What do I want really? I want to pass the fucking bar. I want to be allowed to practice in the field that I have worked so hard to be allowed to dally within. I want to finish writing a novel fully and completely. I want to find love. I want to be a mom. I want to travel everywhere. I want to teach kids somewhere for some period of time (Yes I still consider South Korea). I want own something...land, a home, a car - someplace to call my own. I want to change the world even if only in a small way. I want to finally learn to play that guitar I bought so long ago. I want to learn to ride a motorcycle, to run a marathon, to DJ, to play tennis, to fix a car engine, and to do a cartwheel. I want to be debt free. I want to live without fear or at least be so comfortable in my own skin that the fear is merely a feeling and never paralyzing.

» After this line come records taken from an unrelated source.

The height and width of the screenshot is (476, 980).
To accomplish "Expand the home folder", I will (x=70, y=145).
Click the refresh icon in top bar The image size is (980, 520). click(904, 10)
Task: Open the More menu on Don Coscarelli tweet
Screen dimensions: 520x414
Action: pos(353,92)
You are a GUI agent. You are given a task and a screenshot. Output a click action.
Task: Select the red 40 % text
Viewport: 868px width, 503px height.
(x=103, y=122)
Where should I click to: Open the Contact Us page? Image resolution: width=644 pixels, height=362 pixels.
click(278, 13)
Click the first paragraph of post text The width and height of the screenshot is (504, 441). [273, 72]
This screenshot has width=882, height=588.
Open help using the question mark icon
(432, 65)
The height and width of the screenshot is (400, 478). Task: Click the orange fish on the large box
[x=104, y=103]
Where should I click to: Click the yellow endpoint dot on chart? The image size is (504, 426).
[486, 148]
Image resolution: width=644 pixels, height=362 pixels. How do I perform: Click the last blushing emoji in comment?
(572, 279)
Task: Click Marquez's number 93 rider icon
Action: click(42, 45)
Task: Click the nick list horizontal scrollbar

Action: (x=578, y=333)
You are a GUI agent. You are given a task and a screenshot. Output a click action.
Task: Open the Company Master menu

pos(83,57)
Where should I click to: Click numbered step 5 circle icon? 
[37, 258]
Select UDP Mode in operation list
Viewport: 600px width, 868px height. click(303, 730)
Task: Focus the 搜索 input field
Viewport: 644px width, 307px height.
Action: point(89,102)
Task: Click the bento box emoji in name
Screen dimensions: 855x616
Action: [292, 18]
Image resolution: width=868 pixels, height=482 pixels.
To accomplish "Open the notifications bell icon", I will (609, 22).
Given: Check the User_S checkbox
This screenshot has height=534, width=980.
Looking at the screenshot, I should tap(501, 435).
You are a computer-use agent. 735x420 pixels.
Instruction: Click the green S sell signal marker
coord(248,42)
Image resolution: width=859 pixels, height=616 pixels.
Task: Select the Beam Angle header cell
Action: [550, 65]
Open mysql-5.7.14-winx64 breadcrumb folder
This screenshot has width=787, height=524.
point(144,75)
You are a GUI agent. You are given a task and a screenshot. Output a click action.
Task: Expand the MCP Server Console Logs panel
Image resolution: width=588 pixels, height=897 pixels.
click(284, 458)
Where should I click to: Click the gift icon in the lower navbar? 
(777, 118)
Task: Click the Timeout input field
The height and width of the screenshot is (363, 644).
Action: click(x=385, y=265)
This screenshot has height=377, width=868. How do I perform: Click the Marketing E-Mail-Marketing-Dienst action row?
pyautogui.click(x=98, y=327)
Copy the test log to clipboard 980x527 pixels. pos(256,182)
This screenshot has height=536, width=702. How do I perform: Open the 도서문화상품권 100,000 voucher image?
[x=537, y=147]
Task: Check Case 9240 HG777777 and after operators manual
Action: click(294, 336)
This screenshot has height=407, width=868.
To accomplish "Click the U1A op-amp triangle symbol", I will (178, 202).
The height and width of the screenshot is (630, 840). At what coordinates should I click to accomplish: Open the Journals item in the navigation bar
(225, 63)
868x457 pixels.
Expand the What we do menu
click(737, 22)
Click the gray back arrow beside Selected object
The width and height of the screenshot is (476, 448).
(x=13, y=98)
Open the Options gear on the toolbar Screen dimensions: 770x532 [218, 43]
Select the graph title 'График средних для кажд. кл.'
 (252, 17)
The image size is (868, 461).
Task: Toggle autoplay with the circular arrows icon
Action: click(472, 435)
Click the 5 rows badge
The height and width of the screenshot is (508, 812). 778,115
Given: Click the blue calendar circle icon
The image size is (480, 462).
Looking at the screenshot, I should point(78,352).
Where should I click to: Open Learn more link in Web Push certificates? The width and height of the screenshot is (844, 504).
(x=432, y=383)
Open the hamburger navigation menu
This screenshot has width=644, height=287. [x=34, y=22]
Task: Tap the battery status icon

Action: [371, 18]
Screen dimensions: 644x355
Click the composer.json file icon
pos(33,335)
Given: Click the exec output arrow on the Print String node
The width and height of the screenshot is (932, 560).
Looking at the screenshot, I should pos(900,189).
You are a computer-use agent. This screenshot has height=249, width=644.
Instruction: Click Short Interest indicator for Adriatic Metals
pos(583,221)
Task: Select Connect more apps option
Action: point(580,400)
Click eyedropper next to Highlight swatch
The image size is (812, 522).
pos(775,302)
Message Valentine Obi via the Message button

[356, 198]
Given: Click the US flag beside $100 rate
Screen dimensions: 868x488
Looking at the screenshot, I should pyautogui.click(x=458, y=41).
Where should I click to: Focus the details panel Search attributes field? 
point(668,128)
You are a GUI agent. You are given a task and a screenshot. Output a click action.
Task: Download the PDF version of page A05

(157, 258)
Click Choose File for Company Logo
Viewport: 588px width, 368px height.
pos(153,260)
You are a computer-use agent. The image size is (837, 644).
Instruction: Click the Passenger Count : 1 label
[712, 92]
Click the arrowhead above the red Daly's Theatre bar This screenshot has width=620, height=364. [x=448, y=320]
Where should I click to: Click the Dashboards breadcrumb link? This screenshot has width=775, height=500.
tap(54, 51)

In the immediacy of right now...I want to be able to get by all by myself. Have a job that pays my bills and have a home with a bed of my own.
I have an interview tomorrow. I find out about the Bar in May.
Hopefully, if all goes well I will figure out how to fly and stop trying to swim. I am working at this really hard. This is my life right now. I am trying terribly hard to be strong. I am ready to stop being in the shadows of life and walk trembling to center stage. I just need a little help and I am digging deep to disgorge it from within myself.
I know for a fact this time right now is the rawest self I have ever been and I am trying my damnedest to not douse it with additives in order to dull the actual true sensation of me. I am trying to be inside of my vulnerability and deal with it and not run away. I am hoping that if I stop paddling trying to escape that I will wash up on dry land in the sun and it will all start to be clear and doable...because I don't think I get a do-over or to rewind.
But for now there is hail and it is beautiful and amazing and crazy and I love it and I am scared. It is hard. But I grew up in Boston and March is a hard month...and it must be remembered that March breaks the cold of winter and lets the oft needed spring in again. Some things need to be broken...and most breaking hurts.